Exhibit 99.2

Signal of Cognitive Improvement with Bryostatin for

Advanced Alzheimer’s disease (AD) Patients in the Absence of Memantine

In a number of pre-clinical studies, we showed that activators of PKC epsilon, such as the marine macrocyclic lactone, bryostatin, restore cognitive loss in single, double, and quintuple transgenic AD mouse models, and increase synaptic numbers via synaptic growth factors such as BDNF, NGF, and IGF.^1,2 These PKC epsilon activators have also shown anti-apoptotic, anti-amyloid, anti-hyperphosphorylated tau, and cognitive enhancement efficacies. Specific enzymatic pathways in pre-clinical studies were demonstrated to mediate such effects. A Phase I pharmacokinetic study with Alzheimer’s patients demonstrated a peak activation of PKC within one hour of infusion onset, closely associated with a measured rise to peak of bryostatin blood levels.^3,5

In an initial Phase II randomized, double-blind study of moderate to severe AD patients (NTRP101-202), a subset of 16 study patients treated with 20μg bryostatin (7 doses of bryostatin administered over 12 weeks, followed by a follow-up exam 30 days after the final dose) who did not receive concurrent memantine treatment showed no safety issues and a significantly better improvement in the Severe Impairment Battery (SIB) score from baseline. In contrast, the placebo patients without memantine showed further decline in cognitive function over time. Results of this pre-specified exploratory analysis showed significant improvement in the mean SIB change from baseline in the 20μg versus the placebo treatment arm (difference (95% CI) = 5.6 (0.4, 10.9) points; p = 0.035) at week 13, the primary endpoint.
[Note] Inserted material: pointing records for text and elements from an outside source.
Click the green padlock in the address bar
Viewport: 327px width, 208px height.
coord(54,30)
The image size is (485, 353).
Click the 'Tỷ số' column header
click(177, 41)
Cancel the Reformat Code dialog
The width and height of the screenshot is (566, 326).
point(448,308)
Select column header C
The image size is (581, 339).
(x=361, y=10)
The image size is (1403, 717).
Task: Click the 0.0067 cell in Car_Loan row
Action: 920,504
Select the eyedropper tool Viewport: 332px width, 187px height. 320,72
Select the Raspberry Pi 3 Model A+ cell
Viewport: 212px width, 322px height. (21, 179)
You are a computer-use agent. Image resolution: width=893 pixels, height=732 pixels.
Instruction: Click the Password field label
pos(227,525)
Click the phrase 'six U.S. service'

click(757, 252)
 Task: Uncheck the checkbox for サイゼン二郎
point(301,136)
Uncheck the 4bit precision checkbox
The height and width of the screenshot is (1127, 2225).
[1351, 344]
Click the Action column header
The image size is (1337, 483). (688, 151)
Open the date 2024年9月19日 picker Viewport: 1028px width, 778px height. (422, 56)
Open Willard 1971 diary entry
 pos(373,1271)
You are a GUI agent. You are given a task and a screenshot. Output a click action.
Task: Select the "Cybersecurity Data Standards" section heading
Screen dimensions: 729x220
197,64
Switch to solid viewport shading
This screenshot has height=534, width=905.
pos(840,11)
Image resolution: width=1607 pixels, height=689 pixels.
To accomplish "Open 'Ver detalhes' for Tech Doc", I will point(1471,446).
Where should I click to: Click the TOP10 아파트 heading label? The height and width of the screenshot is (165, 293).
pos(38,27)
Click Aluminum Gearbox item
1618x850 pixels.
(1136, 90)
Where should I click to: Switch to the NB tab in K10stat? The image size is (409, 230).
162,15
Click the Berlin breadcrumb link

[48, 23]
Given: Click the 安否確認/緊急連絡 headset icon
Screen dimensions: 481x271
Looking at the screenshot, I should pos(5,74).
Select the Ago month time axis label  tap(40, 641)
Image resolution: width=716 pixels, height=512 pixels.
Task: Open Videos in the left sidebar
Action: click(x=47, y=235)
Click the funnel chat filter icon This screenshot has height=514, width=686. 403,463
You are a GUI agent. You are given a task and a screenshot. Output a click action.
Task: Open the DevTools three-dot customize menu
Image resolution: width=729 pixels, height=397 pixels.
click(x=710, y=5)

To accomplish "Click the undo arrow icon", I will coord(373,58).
In a recent follow-up Phase II study (NTRP101-203), although there was a chance baseline imbalance of 4.8 SIB points, a signal of benefit could be observed for the moderately severe subject stratum (2/3 of N=97 patients). To adjust for this baseline Imbalance, we conducted a post-hoc analysis using paired data for individual patients, with each patient as his/her own control. For the moderately severe patient stratum (i.e., MMSE-2 baseline scores 10-15), the baseline value and the week 13 value were used, resulting in pairs of observations for each patient. The changes from baseline for each patient were calculated and a paired t-test was used to compare the mean change from baseline to week 13 for each patient. A total of 65 patients had both baseline and week 13 values, from which there were 32 patients in the bryostatin treatment group and 33 patients in the placebo group.  There was a statistically significant improvement over baseline (4.8 points) in the mean SIB at week 13 for subjects in the bryostatin treatment group, paired t-test p < 0.0076, 2-tailed. In the placebo group (33 subjects), there was a smaller, but statistically significant increase from baseline in the mean SIB at week 13 for, paired t-test p < 0.0144, consistent with the placebo effect seen in the overall 203 study. Although there was a clear signal of bryostatin benefit for the moderately severe stratum, the difference between the bryostatin and placebo treatment groups was not statistically significant (p=0.2727). For the severe stratum (MMSE-2 baseline scores 4 – 9) patients, there was no statistically significant change from baseline for either the treatment or the placebo group.

As a test of the robustness of this moderately severe stratum benefit signal, a trend analysis (measuring increase of SIB improvement as a function of successive drug doses) was performed on the repeated SIB measures over time (Weeks 0, 5, 9, and 13). These trend analyses showed a significant positive slope of improvement for the #203 moderately severe treatment group (p < .01, 2-tailed) as was similarly observed for the non-memantine treatment group in study NTRP101-202.